Ty wiesz, że Cię kocham. (J 21,17)
Gdy Jezus ukazał się swoim uczniom i spożył z nimi śniadanie, rzekł do Szymona Piotra: «Szymonie, synu Jana, czy miłujesz Mnie więcej aniżeli ci?»
Odpowiedział Mu: «Tak, Panie, Ty wiesz, że Cię kocham».
Rzekł do niego: «Paś baranki moje».
I znowu, po raz drugi, powiedział do niego: «Szymonie, synu Jana, czy miłujesz Mnie?»
Odparł Mu: «Tak, Panie, Ty wiesz, że Cię kocham».
Rzekł do niego: «Paś owce moje».
Powiedział mu po raz trzeci: «Szymonie, synu Jana, czy kochasz Mnie?»
Zasmucił się Piotr, że mu po raz trzeci powiedział: «Czy kochasz Mnie?» I rzekł do Niego: «Panie, Ty wszystko wiesz, Ty wiesz, że Cię kocham».
Rzekł do niego Jezus: «Paś owce moje. Zaprawdę, zaprawdę, powiadam ci: Gdy byłeś młodszy, opasywałeś się sam i chodziłeś, gdzie chciałeś. Ale gdy się zestarzejesz, wyciągniesz ręce swoje, a inny cię opasze i poprowadzi, dokąd nie chcesz».
To powiedział, aby zaznaczyć, jaką śmiercią uwielbi Boga.

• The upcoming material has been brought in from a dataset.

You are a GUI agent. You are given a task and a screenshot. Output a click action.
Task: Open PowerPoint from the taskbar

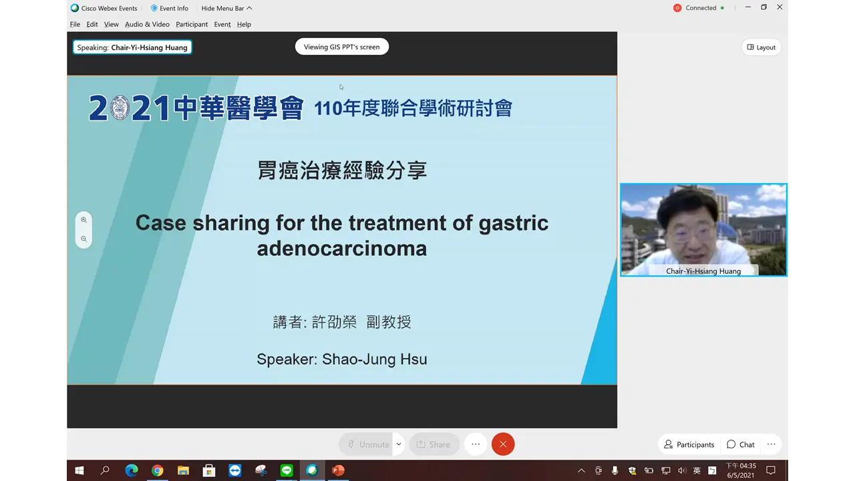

A wypowiedziawszy to, rzekł do niego: «Pójdź za Mną!»
Ty wiesz, że Cię kocham. (J 21,17)
W pierwszym pytaniu do Piotra o miłości słyszymy, że pojawia się w nim słowo „więcej”. Znamy to aż za dobrze z naszej codzienności, to w nas takie ludzkie: lubimy mierzyć, ważyć, kto „więcej”, a kto „mniej”. Piotr zaskakuje odpowiedzią, nie mierzy swojej miłości, po prostu odpowiada: „Ty wiesz, że Cię kocham”. Piotr już nie ośmiela się porównywać z innymi, szczerze wyznaje to, co sam jest w stanie o sobie powiedzieć. Nauczony doświadczeniem porażki w drodze za Jezusem wyzbywa się rywalizacji, pokornieje, uznaje swoją słabość i małość. Ostatecznie bowiem subiektywnie przez nas odczuwana krucha, ludzka miłość do Boga okazuje się w Bożych oczach wielka, bo jest wszystkim, co mamy.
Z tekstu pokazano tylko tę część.